The creative team behind the
production is formidable. Direction is by Tony Award winner Alex Timbers, with
choreography by Tony Award winner Sonya Tayeh. The book is by Tony Award winner
John Logan, who has also received three Academy Award nominations for
screenplays including Gladiator and The Aviator. Music
supervision, orchestrations and arrangements are by Tony Award winner Justin
Levine. The design work is equally well-credentialled: Tony Award winner Derek
McLane is responsible for the sets, Tony Award and Olivier Award winner
Catherine Zuber designed the costumes, and Justin Townsend and Peter Hylenski –
both Tony Award winners – handle lighting and sound respectively.
Those costumes deserve particular
attention. The production deploys over 300 costumes in total, incorporating
more than 1,200 different fabrics and trims, with over 200 pieces appearing on
stage on any given night. The level of decoration is extraordinary: more than
150,000 crystals are used across the show, with the costumes worn by Satine
alone accounting for approximately 20,000 of them. A single pair of Satine’s
gloves carries around 1,500 crystals. It is the kind of detail that audiences
may not consciously register, but which collectively creates a visual density
that is entirely deliberate. This is a show about excess, and the design makes
no apologies for it.
The show received its world
premiere on Broadway in 2018 and has since accumulated a remarkable awards
haul: ten Tony Awards in 2021 (including Best Musical), an Olivier Award, two
Drama League Awards for Outstanding Production of a Musical, five Drama Desk
Awards and ten Outer Critics Circle Award honour citations. It is currently
running simultaneously in New York, London, Cologne and Utrecht, as well as a
North American tour. The world tour launched in Edinburgh in 2025, and
Sunderland is one of the venues welcoming it as it travels across the globe.

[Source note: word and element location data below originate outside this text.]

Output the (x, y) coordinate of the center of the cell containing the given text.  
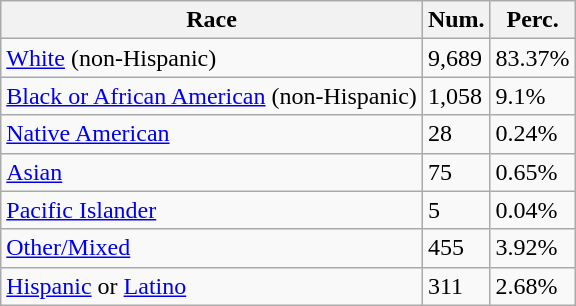
5 (456, 210)
311 (456, 286)
Asian (212, 172)
Perc. (532, 20)
9,689 (456, 58)
0.04% (532, 210)
9.1% (532, 96)
Pacific Islander (212, 210)
2.68% (532, 286)
83.37% (532, 58)
75 (456, 172)
Race (212, 20)
1,058 (456, 96)
0.65% (532, 172)
Hispanic or Latino (212, 286)
Black or African American (non-Hispanic) (212, 96)
3.92% (532, 248)
28 (456, 134)
0.24% (532, 134)
455 (456, 248)
Other/Mixed (212, 248)
Native American (212, 134)
Num. (456, 20)
White (non-Hispanic) (212, 58)
For the text-containing cell, return its midpoint in [x, y] coordinate format. 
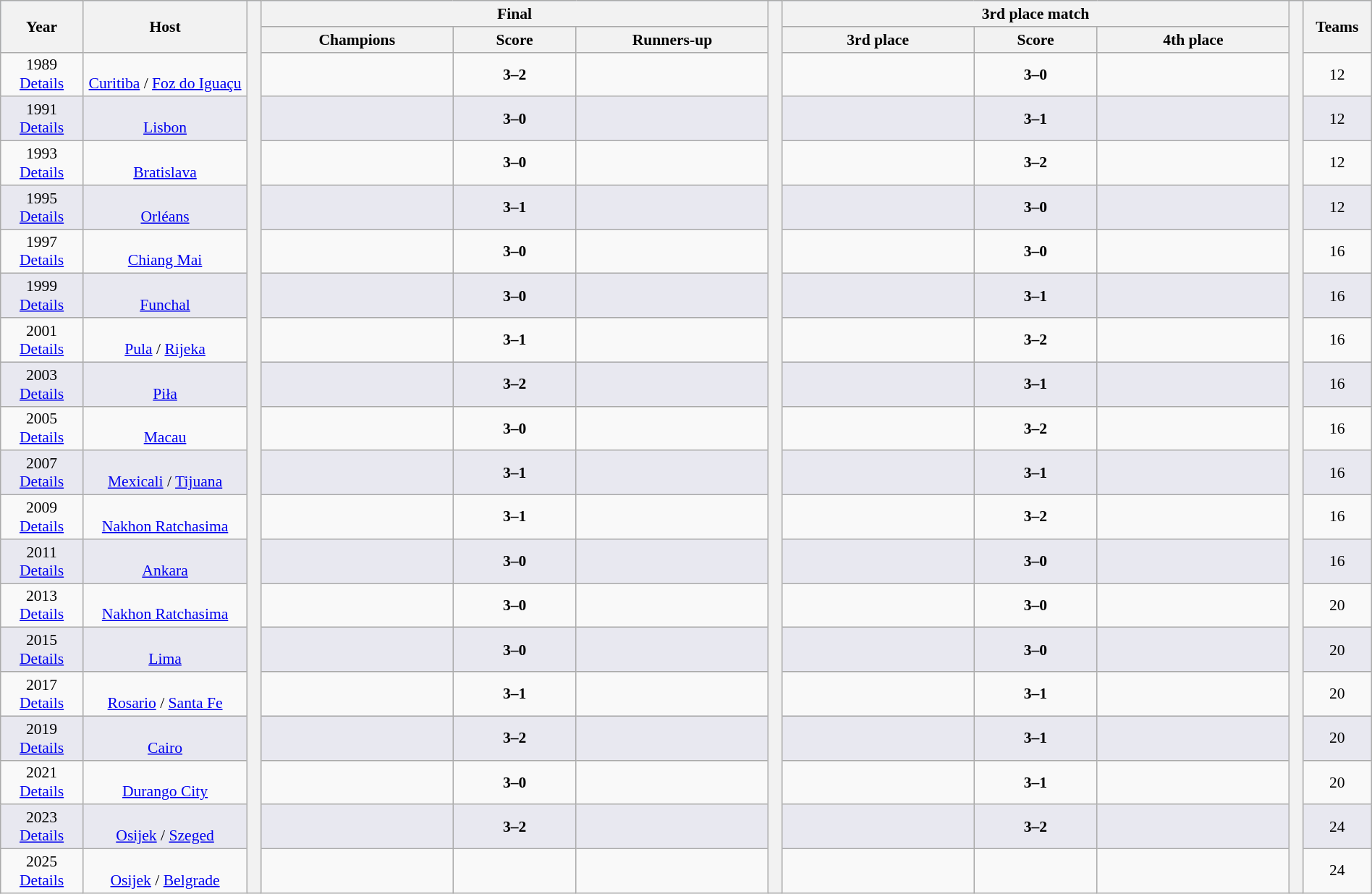
2023Details [42, 826]
1999Details [42, 295]
1995Details [42, 207]
1991Details [42, 119]
Year [42, 26]
Final [515, 14]
1993Details [42, 164]
Mexicali / Tijuana [165, 473]
Cairo [165, 738]
2005Details [42, 428]
Runners-up [672, 40]
Host [165, 26]
2001Details [42, 340]
3rd place match [1036, 14]
Curitiba / Foz do Iguaçu [165, 74]
2013Details [42, 605]
Lisbon [165, 119]
Teams [1337, 26]
Osijek / Belgrade [165, 871]
2019Details [42, 738]
4th place [1193, 40]
Macau [165, 428]
2007Details [42, 473]
Ankara [165, 562]
Osijek / Szeged [165, 826]
Pula / Rijeka [165, 340]
Lima [165, 650]
1989Details [42, 74]
2011Details [42, 562]
3rd place [878, 40]
2009Details [42, 517]
Rosario / Santa Fe [165, 693]
Piła [165, 384]
2021Details [42, 782]
Bratislava [165, 164]
Champions [357, 40]
2017Details [42, 693]
2003Details [42, 384]
1997Details [42, 252]
Chiang Mai [165, 252]
Orléans [165, 207]
Durango City [165, 782]
2015Details [42, 650]
Funchal [165, 295]
2025Details [42, 871]
Identify which cell holds the provided text, then report its [X, Y] central coordinate. 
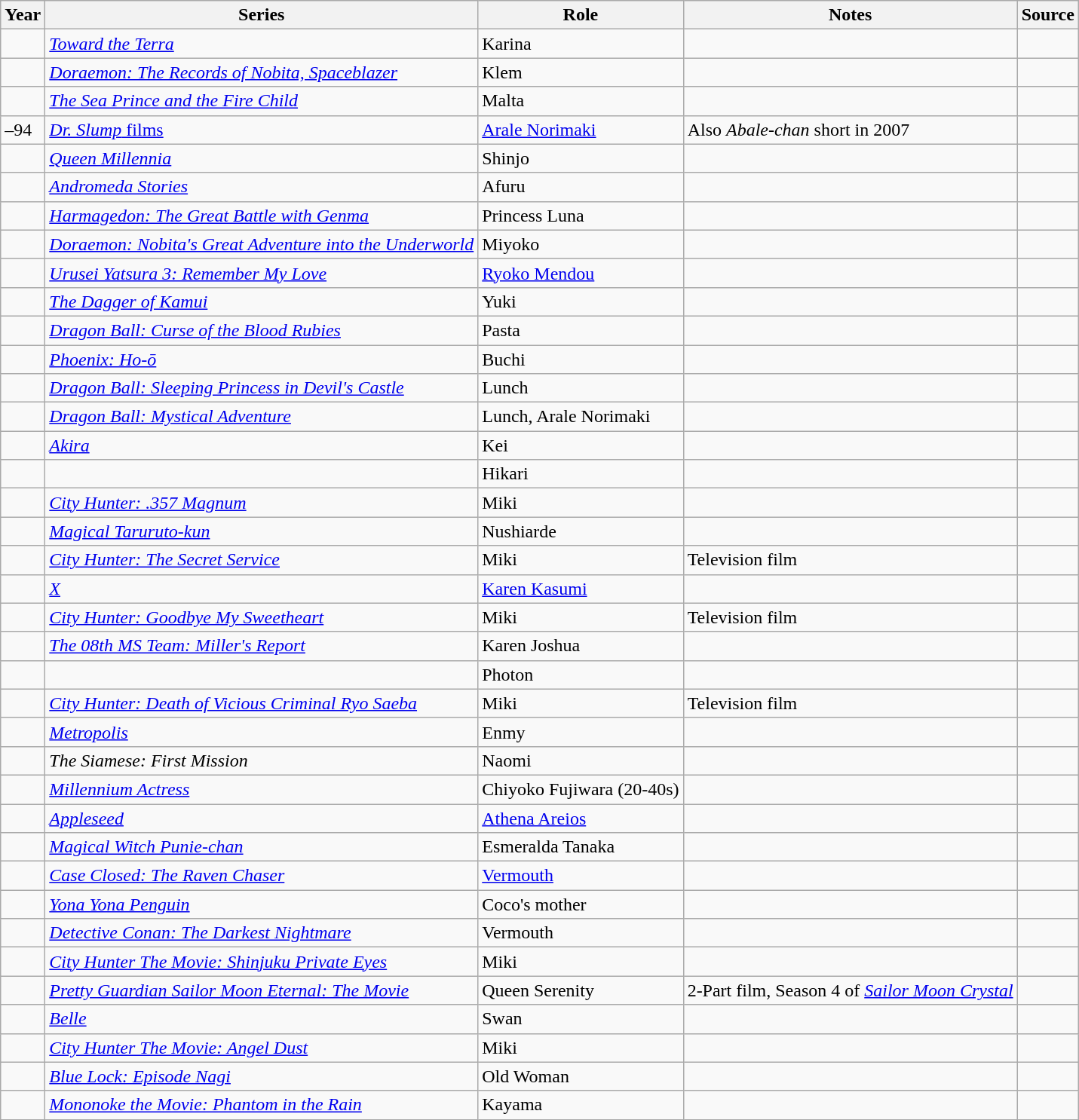
Notes [851, 15]
The Siamese: First Mission [262, 761]
The Sea Prince and the Fire Child [262, 101]
Appleseed [262, 818]
Lunch [581, 388]
City Hunter: Death of Vicious Criminal Ryo Saeba [262, 703]
Year [23, 15]
–94 [23, 130]
Doraemon: Nobita's Great Adventure into the Underworld [262, 244]
Coco's mother [581, 905]
Kayama [581, 1105]
The Dagger of Kamui [262, 302]
Akira [262, 446]
The 08th MS Team: Miller's Report [262, 646]
City Hunter The Movie: Angel Dust [262, 1048]
Chiyoko Fujiwara (20-40s) [581, 789]
Arale Norimaki [581, 130]
Andromeda Stories [262, 187]
Doraemon: The Records of Nobita, Spaceblazer [262, 72]
Also Abale-chan short in 2007 [851, 130]
Old Woman [581, 1077]
Dr. Slump films [262, 130]
Yona Yona Penguin [262, 905]
City Hunter: Goodbye My Sweetheart [262, 618]
Photon [581, 675]
Lunch, Arale Norimaki [581, 417]
Karen Kasumi [581, 589]
City Hunter: The Secret Service [262, 560]
Karen Joshua [581, 646]
Metropolis [262, 732]
Queen Millennia [262, 158]
Harmagedon: The Great Battle with Genma [262, 216]
Pasta [581, 330]
Kei [581, 446]
Dragon Ball: Curse of the Blood Rubies [262, 330]
Esmeralda Tanaka [581, 848]
Klem [581, 72]
Pretty Guardian Sailor Moon Eternal: The Movie [262, 991]
Karina [581, 44]
Nushiarde [581, 532]
Magical Taruruto-kun [262, 532]
Ryoko Mendou [581, 273]
Phoenix: Ho-ō [262, 360]
2-Part film, Season 4 of Sailor Moon Crystal [851, 991]
Yuki [581, 302]
Hikari [581, 474]
Naomi [581, 761]
Urusei Yatsura 3: Remember My Love [262, 273]
Detective Conan: The Darkest Nightmare [262, 933]
Toward the Terra [262, 44]
X [262, 589]
Shinjo [581, 158]
Blue Lock: Episode Nagi [262, 1077]
Princess Luna [581, 216]
City Hunter The Movie: Shinjuku Private Eyes [262, 962]
Series [262, 15]
Magical Witch Punie-chan [262, 848]
Case Closed: The Raven Chaser [262, 876]
Malta [581, 101]
Miyoko [581, 244]
Buchi [581, 360]
Swan [581, 1019]
Afuru [581, 187]
Belle [262, 1019]
Queen Serenity [581, 991]
Mononoke the Movie: Phantom in the Rain [262, 1105]
City Hunter: .357 Magnum [262, 503]
Enmy [581, 732]
Source [1048, 15]
Millennium Actress [262, 789]
Role [581, 15]
Dragon Ball: Sleeping Princess in Devil's Castle [262, 388]
Dragon Ball: Mystical Adventure [262, 417]
Athena Areios [581, 818]
Determine the [X, Y] coordinate at the center of the cell enclosing the given text.  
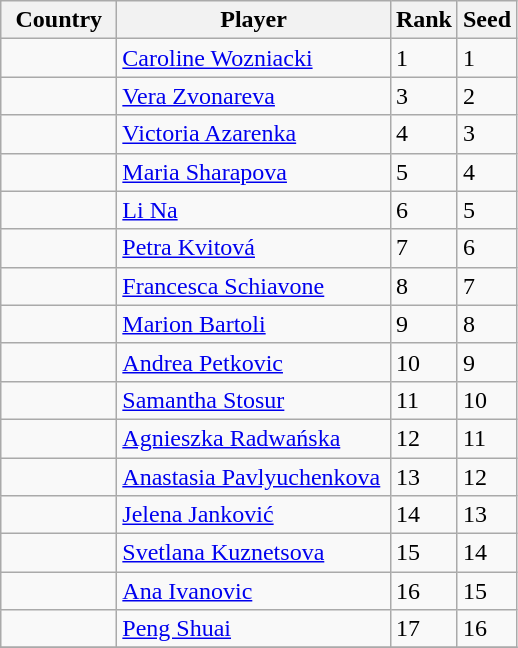
Francesca Schiavone [254, 286]
Victoria Azarenka [254, 134]
Li Na [254, 210]
Marion Bartoli [254, 324]
Andrea Petkovic [254, 362]
Svetlana Kuznetsova [254, 553]
Rank [424, 20]
Samantha Stosur [254, 400]
Caroline Wozniacki [254, 58]
Ana Ivanovic [254, 591]
2 [486, 96]
17 [424, 629]
Player [254, 20]
Anastasia Pavlyuchenkova [254, 477]
Peng Shuai [254, 629]
Country [59, 20]
Petra Kvitová [254, 248]
Jelena Janković [254, 515]
Seed [486, 20]
Maria Sharapova [254, 172]
Vera Zvonareva [254, 96]
Agnieszka Radwańska [254, 438]
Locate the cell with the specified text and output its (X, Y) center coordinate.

Hamburg opens in November 2026, followed by a return season in Sydney in March
2027.
For Sunderland Empire itself, the
arrival of a production at this scale is fitting. The venue, which opened in
1907 after its foundation stone was laid by Vesta Tilley, has been the North
East’s principal receiving house for major touring productions throughout its
history. Operated by ATG Entertainment, it has welcomed West End transfers,
opera, ballet and major touring musicals, and its auditorium is one of the
largest in the region. A show of the scale of Moulin Rouge! The Musical, with
its elaborate sets, extensive cast and extraordinary costume count, is
precisely the kind of production the Empire exists to host.
Critical response to the show has
been consistent and enthusiastic wherever it has played. Reviewers have
highlighted the relentless energy of the performances, the ingenuity of the
musical arrangements and the sheer visual commitment of the design. The Mail
on Sunday described it as displaying “sheer high-octane energy,” while The
Observer praised it as “a whirling machine in which set, choreography and
music lavishly fuse.” The Times noted its “spectacle and a dash of
fairy-tale romance,” and the Telegraph, Metro and Sunday
Express all landed on the same word: spectacular.
Performances run Monday to
Saturday at 19:30, with matinees on Wednesdays and Saturdays at 14:30. The show
is recommended for ages 12 and above, and audiences should be aware that the
production includes strobe lighting.